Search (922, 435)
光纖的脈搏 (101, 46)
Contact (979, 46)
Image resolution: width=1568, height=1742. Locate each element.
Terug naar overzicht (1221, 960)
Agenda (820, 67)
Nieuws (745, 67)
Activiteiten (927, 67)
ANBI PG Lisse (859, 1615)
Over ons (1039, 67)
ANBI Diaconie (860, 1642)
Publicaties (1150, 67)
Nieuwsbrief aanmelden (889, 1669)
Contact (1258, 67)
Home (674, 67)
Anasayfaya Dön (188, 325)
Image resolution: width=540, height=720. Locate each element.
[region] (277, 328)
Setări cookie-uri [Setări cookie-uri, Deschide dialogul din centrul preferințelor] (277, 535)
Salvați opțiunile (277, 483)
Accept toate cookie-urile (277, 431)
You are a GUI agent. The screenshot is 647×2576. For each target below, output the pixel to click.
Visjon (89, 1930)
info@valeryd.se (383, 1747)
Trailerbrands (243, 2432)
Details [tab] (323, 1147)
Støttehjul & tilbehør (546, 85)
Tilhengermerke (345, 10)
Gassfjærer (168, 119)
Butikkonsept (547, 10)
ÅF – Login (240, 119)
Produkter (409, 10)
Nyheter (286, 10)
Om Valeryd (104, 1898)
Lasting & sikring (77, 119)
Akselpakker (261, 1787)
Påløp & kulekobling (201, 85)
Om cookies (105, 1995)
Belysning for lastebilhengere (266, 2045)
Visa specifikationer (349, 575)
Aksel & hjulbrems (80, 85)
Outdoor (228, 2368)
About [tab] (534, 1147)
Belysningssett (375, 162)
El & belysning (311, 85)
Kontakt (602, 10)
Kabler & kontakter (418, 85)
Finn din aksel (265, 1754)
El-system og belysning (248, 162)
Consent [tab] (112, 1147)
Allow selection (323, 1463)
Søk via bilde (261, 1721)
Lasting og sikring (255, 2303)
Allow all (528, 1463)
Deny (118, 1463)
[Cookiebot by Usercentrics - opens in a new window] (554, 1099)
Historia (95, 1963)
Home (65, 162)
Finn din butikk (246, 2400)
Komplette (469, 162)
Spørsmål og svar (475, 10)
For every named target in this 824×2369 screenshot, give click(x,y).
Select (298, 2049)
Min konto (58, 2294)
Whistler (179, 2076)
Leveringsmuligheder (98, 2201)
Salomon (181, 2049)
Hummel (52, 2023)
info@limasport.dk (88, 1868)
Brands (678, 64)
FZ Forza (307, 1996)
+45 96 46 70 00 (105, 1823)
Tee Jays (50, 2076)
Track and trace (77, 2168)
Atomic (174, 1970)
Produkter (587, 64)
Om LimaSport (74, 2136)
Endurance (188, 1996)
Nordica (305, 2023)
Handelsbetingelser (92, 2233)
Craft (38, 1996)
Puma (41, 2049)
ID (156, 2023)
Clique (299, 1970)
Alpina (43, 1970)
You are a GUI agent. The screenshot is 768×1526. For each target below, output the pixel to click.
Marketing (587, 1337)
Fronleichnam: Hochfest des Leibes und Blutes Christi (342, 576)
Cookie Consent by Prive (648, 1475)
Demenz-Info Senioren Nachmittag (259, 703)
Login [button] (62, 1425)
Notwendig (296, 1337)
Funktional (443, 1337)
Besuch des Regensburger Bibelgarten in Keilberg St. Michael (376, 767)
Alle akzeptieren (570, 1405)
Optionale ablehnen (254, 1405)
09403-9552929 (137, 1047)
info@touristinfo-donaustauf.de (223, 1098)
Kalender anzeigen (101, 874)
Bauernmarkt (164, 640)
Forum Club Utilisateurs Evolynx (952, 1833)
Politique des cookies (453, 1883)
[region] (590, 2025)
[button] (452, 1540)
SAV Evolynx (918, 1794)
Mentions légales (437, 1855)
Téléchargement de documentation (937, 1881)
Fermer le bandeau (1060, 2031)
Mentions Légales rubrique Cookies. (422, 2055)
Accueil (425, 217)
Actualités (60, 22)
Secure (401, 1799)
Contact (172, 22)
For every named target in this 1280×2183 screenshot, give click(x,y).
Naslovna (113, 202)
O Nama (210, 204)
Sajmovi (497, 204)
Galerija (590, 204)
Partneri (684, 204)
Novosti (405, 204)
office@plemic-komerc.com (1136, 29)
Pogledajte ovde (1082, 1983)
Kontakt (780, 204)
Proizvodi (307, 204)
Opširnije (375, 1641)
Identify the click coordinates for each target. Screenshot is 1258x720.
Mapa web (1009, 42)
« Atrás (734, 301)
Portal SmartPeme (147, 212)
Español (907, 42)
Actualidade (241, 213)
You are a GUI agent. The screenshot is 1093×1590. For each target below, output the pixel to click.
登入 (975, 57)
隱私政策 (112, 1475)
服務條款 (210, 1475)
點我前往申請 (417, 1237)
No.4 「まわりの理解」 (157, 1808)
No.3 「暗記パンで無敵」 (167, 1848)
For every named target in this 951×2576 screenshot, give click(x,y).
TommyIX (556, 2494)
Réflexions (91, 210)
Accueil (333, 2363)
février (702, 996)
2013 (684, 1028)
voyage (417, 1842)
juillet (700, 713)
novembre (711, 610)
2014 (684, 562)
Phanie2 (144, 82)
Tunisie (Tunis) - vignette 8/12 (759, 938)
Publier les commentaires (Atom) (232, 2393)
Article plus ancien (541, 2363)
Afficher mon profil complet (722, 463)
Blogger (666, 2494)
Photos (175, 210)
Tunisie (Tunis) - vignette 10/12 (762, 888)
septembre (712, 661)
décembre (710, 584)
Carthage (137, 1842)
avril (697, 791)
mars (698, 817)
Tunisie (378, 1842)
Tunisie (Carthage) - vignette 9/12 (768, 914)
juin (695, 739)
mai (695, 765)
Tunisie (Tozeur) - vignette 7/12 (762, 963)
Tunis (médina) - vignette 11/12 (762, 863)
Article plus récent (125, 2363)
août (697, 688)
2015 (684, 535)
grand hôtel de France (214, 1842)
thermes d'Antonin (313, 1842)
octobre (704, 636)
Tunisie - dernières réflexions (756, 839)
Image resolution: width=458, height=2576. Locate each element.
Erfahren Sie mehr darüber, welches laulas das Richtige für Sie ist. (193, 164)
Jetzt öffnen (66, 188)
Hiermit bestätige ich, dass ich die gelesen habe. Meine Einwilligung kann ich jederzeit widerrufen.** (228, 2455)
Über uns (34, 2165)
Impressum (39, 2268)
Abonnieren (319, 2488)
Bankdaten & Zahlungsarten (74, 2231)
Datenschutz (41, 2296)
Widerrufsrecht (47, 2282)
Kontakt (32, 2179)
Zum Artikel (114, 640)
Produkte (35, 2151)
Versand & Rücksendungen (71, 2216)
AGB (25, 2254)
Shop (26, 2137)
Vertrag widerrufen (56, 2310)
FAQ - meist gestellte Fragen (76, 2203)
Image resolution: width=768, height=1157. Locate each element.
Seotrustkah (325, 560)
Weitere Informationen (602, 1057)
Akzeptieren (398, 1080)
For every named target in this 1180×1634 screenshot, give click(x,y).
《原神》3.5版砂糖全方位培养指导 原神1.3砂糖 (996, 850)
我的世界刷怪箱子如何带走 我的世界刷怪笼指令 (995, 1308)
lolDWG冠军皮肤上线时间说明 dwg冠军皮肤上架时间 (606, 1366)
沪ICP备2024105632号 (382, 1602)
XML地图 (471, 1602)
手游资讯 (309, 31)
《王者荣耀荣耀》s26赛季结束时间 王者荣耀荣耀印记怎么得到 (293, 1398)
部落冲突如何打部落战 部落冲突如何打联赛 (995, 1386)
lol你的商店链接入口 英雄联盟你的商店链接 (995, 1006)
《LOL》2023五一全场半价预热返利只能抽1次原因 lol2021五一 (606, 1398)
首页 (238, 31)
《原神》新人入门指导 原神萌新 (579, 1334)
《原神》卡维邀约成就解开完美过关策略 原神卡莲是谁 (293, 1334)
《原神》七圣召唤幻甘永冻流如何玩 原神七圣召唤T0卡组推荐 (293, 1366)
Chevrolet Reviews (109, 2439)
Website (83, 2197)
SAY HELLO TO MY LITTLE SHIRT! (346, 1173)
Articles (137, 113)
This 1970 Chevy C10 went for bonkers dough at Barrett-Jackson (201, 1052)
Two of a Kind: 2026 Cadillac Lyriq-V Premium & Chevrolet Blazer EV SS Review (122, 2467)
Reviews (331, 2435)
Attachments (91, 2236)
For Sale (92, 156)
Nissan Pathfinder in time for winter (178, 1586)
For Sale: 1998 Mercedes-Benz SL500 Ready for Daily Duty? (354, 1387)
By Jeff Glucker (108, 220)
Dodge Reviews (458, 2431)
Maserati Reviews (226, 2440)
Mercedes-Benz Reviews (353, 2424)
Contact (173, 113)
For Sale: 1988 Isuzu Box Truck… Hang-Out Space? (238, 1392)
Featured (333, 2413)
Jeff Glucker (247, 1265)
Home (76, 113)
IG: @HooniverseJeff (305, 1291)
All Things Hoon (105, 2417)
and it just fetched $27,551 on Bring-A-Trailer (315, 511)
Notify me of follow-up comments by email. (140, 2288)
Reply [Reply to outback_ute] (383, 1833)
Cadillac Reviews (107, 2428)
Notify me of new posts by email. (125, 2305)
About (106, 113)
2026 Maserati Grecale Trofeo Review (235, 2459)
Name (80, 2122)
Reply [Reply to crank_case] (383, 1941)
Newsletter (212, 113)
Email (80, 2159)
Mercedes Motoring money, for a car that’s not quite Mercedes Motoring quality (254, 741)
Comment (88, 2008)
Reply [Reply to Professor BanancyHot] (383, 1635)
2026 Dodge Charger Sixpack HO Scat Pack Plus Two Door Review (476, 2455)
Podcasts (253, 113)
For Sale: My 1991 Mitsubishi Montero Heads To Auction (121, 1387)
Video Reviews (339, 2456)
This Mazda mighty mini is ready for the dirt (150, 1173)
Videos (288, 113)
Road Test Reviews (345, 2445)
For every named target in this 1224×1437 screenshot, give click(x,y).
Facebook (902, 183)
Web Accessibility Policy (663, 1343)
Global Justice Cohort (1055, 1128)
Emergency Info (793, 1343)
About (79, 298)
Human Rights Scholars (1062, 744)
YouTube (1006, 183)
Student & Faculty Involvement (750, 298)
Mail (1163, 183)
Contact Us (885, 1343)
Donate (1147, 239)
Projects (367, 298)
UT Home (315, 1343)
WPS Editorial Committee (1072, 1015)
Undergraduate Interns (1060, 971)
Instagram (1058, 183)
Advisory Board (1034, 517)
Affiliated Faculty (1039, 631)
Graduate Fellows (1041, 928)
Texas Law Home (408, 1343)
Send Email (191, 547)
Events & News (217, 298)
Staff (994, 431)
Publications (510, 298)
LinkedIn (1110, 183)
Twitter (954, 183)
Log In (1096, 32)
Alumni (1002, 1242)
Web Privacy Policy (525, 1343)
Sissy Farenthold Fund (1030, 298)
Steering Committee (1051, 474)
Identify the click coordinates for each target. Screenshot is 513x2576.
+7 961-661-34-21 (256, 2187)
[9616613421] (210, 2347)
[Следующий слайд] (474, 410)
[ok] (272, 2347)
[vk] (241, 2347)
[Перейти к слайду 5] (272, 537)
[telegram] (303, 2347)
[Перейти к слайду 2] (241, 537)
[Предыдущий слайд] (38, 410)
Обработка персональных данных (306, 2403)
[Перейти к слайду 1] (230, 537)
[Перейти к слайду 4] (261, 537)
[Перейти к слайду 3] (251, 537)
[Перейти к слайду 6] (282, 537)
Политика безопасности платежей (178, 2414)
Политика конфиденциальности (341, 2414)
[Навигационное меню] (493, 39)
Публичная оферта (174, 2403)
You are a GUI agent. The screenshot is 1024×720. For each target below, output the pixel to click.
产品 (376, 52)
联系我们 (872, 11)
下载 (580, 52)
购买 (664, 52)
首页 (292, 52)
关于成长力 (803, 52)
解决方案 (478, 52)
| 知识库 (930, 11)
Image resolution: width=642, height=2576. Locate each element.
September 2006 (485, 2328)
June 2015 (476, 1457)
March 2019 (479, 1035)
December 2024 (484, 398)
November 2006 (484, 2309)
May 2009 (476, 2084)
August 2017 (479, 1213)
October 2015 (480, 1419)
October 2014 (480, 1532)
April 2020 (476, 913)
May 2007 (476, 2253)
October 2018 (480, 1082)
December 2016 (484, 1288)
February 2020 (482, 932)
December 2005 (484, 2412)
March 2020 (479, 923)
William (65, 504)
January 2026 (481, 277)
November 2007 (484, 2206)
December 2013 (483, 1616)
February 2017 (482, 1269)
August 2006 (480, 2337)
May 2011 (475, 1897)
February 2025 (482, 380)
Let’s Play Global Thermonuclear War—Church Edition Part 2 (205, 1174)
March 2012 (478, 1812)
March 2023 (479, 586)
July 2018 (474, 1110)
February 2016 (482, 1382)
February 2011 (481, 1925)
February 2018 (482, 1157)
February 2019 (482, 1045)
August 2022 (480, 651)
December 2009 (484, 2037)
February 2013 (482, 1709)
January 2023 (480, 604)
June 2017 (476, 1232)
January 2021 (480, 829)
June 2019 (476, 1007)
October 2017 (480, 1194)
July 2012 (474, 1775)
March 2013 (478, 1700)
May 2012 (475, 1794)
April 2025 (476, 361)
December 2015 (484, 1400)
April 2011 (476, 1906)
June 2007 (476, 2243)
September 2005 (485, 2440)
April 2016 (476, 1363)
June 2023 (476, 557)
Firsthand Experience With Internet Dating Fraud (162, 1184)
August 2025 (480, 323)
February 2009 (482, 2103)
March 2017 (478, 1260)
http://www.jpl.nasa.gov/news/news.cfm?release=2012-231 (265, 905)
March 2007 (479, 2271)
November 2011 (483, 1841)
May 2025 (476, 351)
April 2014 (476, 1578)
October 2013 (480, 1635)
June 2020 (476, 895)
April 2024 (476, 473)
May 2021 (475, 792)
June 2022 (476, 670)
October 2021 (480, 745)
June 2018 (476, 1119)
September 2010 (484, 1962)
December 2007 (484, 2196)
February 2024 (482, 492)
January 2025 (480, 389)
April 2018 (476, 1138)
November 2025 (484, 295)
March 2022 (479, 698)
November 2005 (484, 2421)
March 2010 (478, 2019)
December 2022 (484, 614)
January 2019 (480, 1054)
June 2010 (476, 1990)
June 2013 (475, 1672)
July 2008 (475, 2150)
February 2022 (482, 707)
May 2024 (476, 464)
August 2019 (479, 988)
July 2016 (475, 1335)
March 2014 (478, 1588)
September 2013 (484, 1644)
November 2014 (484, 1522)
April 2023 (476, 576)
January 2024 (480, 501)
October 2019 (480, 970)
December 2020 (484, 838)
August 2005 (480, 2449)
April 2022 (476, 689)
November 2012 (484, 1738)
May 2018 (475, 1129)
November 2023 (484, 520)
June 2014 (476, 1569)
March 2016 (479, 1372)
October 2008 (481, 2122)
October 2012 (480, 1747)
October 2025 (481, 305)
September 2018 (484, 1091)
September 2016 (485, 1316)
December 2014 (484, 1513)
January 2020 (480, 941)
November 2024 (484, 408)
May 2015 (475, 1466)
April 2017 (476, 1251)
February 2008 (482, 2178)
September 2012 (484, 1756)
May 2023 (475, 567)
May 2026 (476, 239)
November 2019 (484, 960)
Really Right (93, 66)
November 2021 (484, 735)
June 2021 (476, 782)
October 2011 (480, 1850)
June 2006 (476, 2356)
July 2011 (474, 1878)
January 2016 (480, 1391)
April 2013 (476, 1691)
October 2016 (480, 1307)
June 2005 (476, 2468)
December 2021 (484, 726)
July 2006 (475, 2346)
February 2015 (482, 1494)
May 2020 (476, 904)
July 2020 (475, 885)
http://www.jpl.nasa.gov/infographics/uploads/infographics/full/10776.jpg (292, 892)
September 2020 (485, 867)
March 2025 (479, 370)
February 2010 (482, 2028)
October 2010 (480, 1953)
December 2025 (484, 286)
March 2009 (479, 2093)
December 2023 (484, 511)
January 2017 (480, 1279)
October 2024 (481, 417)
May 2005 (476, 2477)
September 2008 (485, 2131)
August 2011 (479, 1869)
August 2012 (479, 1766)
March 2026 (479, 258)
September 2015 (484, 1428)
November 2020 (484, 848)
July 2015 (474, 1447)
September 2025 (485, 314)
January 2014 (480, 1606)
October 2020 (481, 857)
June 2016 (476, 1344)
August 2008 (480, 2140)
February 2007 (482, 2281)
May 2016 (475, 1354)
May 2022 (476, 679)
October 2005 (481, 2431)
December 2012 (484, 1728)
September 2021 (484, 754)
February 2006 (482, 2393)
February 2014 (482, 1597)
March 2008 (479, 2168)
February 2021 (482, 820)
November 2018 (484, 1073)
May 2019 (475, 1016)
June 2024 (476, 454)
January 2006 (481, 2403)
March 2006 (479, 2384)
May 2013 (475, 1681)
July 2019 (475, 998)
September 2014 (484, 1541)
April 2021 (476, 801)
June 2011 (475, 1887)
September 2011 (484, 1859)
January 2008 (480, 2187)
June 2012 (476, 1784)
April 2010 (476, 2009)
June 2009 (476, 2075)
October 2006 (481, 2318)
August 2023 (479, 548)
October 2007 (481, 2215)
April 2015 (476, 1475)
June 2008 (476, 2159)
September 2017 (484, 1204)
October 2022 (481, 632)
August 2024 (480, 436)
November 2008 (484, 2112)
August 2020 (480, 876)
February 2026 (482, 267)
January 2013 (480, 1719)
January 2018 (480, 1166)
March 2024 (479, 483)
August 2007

* * * * *

§ Objective
Scale the rows from the start through the row containing "[region] (277, 328)", both included. Write out each of those rows, requests included, with every coordinate in the answers multiplied by 0.6 and rounded to a whole number, halves rounded up.

§ Output for this task
Search (553, 261)
光纖的脈搏 (61, 28)
Contact (587, 28)
Image resolution: width=1568, height=1742. Locate each element.
Terug naar overzicht (733, 576)
Agenda (492, 40)
Nieuws (447, 40)
Activiteiten (556, 40)
ANBI PG Lisse (515, 969)
Over ons (623, 40)
ANBI Diaconie (516, 985)
Publicaties (690, 40)
Nieuwsbrief aanmelden (533, 1001)
Contact (755, 40)
Home (404, 40)
Anasayfaya Dön (113, 195)
Image resolution: width=540, height=720. Locate each element.
[region] (166, 197)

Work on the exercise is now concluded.